- Task prompt
Below is a block of entries; repeat exactly the lines starting at the line that contains "Image resolution: width=199, height=2576." and ending at the line that contains "Commercial Building (79, 1476)", both included.

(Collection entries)
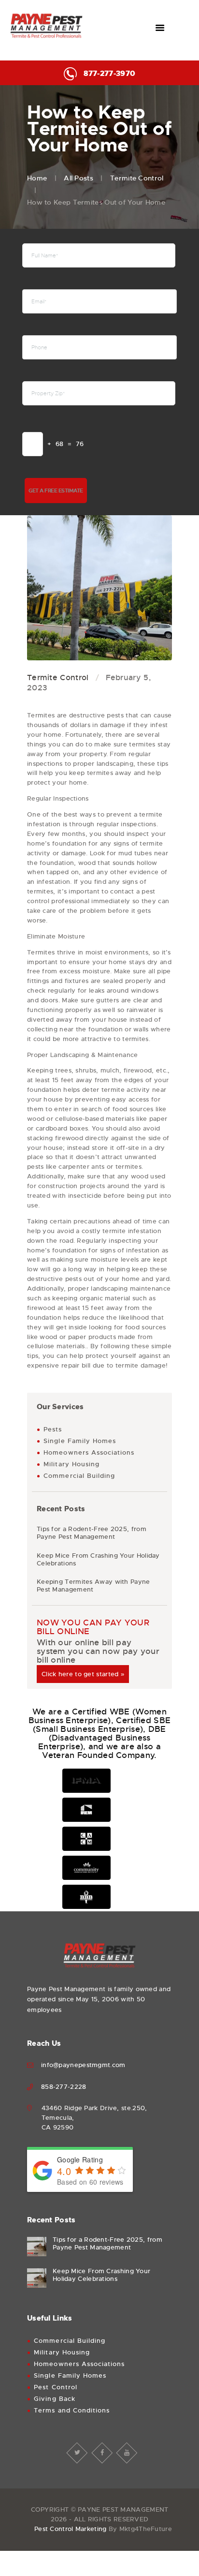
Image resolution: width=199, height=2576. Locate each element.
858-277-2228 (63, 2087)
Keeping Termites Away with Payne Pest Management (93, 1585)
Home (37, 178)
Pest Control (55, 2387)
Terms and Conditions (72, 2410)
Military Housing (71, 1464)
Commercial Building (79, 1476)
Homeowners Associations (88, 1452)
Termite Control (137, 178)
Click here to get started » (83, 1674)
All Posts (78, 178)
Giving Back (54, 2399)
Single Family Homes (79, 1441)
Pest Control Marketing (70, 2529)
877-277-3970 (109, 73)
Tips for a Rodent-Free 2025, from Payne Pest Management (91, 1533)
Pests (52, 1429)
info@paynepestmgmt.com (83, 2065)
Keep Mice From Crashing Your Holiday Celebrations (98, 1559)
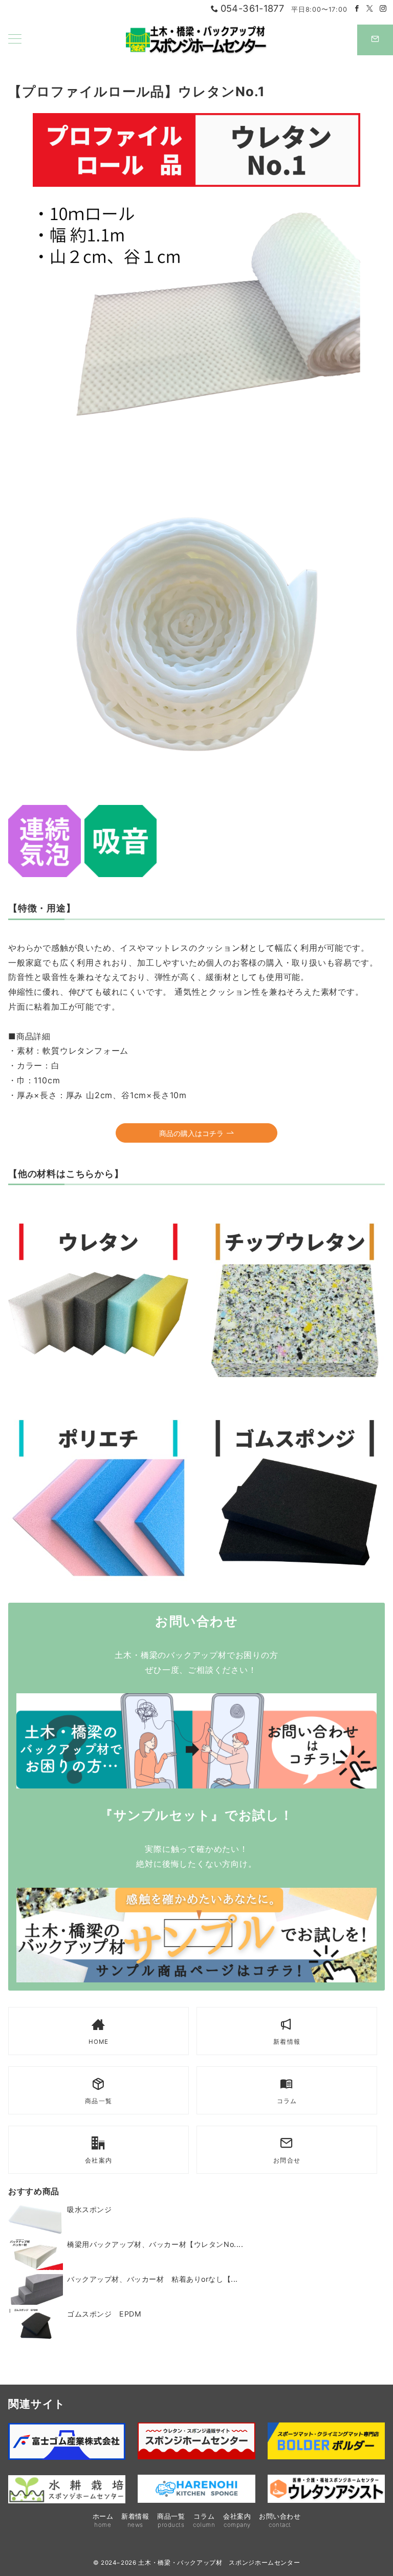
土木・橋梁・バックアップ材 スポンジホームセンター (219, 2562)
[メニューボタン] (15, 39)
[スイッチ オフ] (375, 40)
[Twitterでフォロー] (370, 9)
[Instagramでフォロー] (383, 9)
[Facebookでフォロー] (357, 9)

...

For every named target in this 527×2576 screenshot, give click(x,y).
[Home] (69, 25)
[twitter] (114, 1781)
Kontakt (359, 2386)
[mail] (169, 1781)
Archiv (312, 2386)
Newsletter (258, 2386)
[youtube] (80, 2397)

- Exercise response
Image resolution: width=199, height=2576. Locate each element.
858-277-2228 (63, 2087)
Keeping Termites Away with Payne Pest Management (93, 1585)
Home (37, 178)
Pest Control (55, 2387)
Terms and Conditions (72, 2410)
Military Housing (71, 1464)
Commercial Building (79, 1476)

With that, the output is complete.